DATA RECORDS:
───
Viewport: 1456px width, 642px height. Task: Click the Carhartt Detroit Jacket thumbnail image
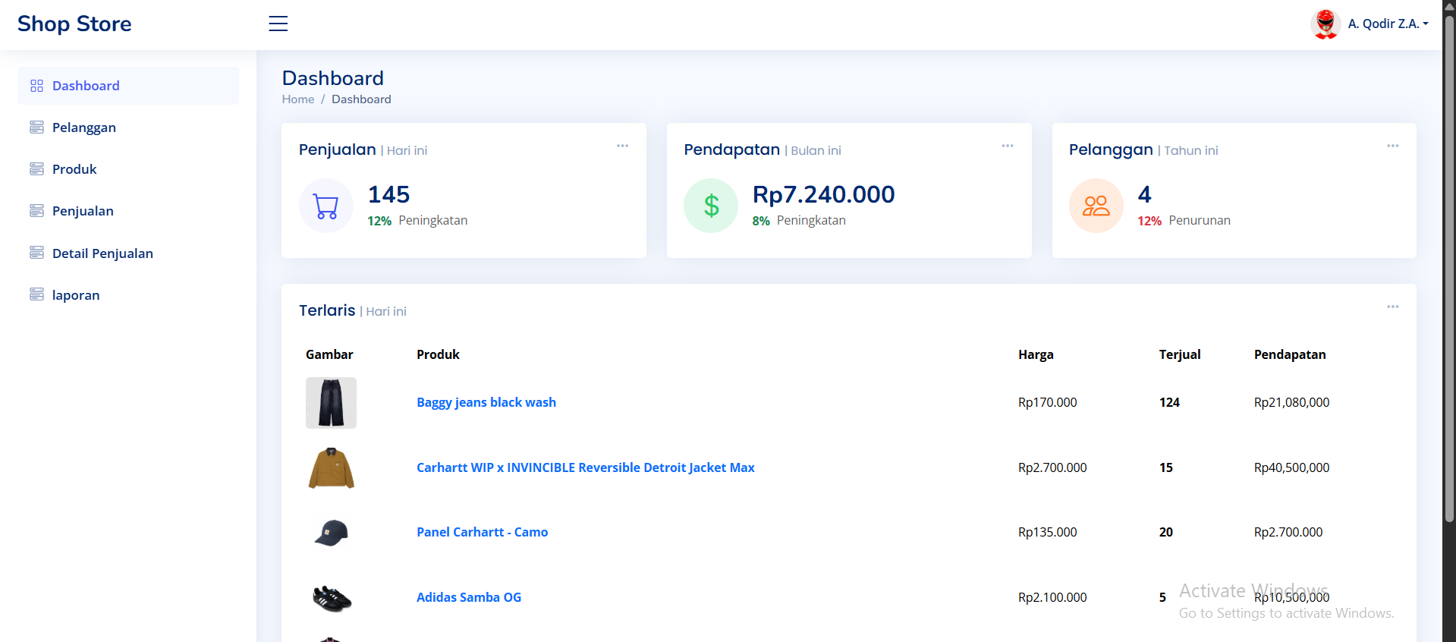tap(331, 467)
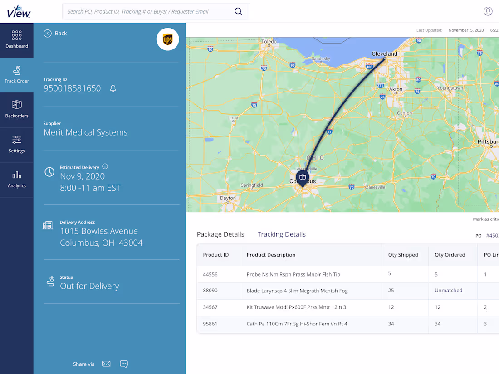Share tracking via the email envelope icon

pyautogui.click(x=106, y=364)
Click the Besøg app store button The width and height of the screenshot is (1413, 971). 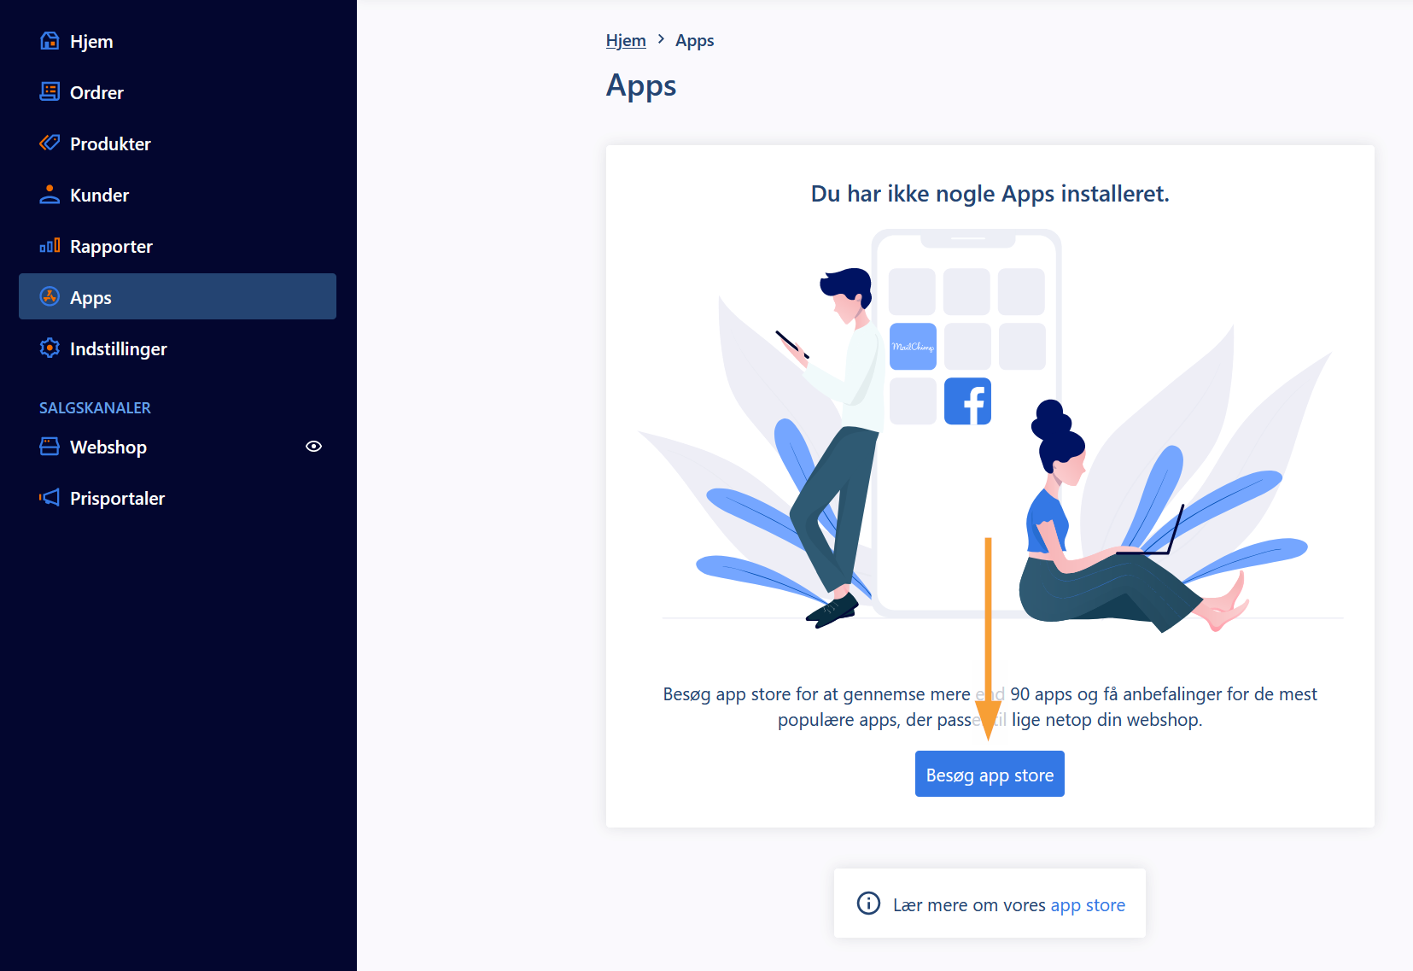coord(990,774)
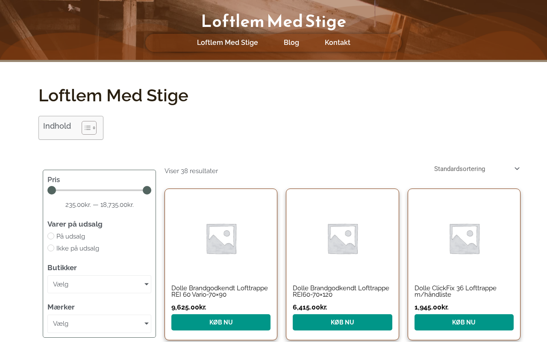Screen dimensions: 547x342
Task: Click KØB NU for Dolle Vario-70×90
Action: (221, 322)

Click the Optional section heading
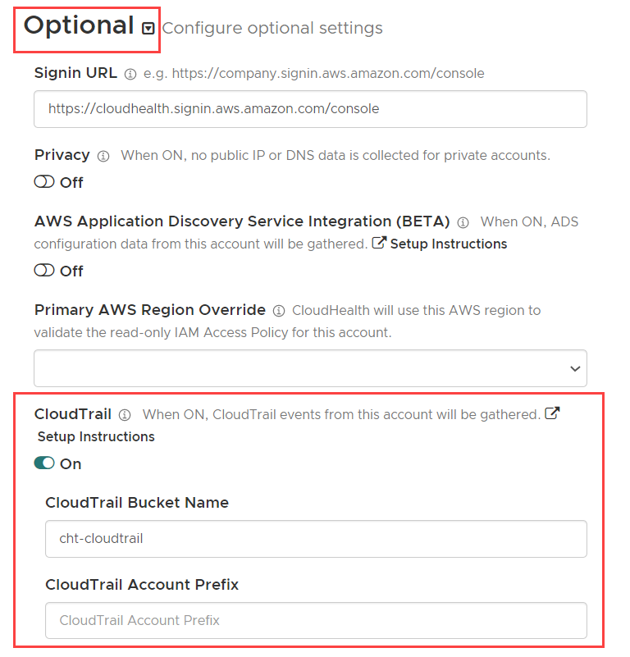(x=80, y=26)
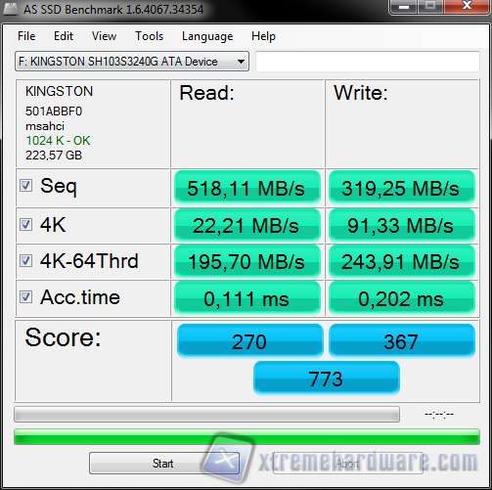Viewport: 492px width, 490px height.
Task: Open the File menu
Action: click(26, 36)
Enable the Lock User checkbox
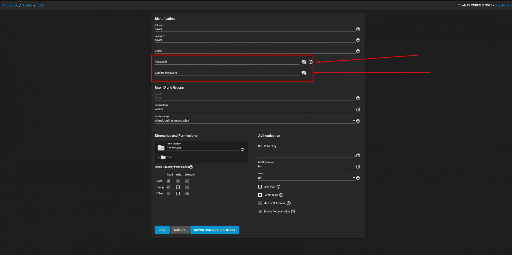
───
REQUIRED WORK: What is needed is a verbatim copy of the lines from the line with "Click the Optional section heading" through the last line of the listing, pictures excluded.

RESULT:
Click the Optional section heading
(x=80, y=26)
Viewport: 492px width, 490px height.
Task: Open the File menu
Action: click(26, 36)
Enable the Lock User checkbox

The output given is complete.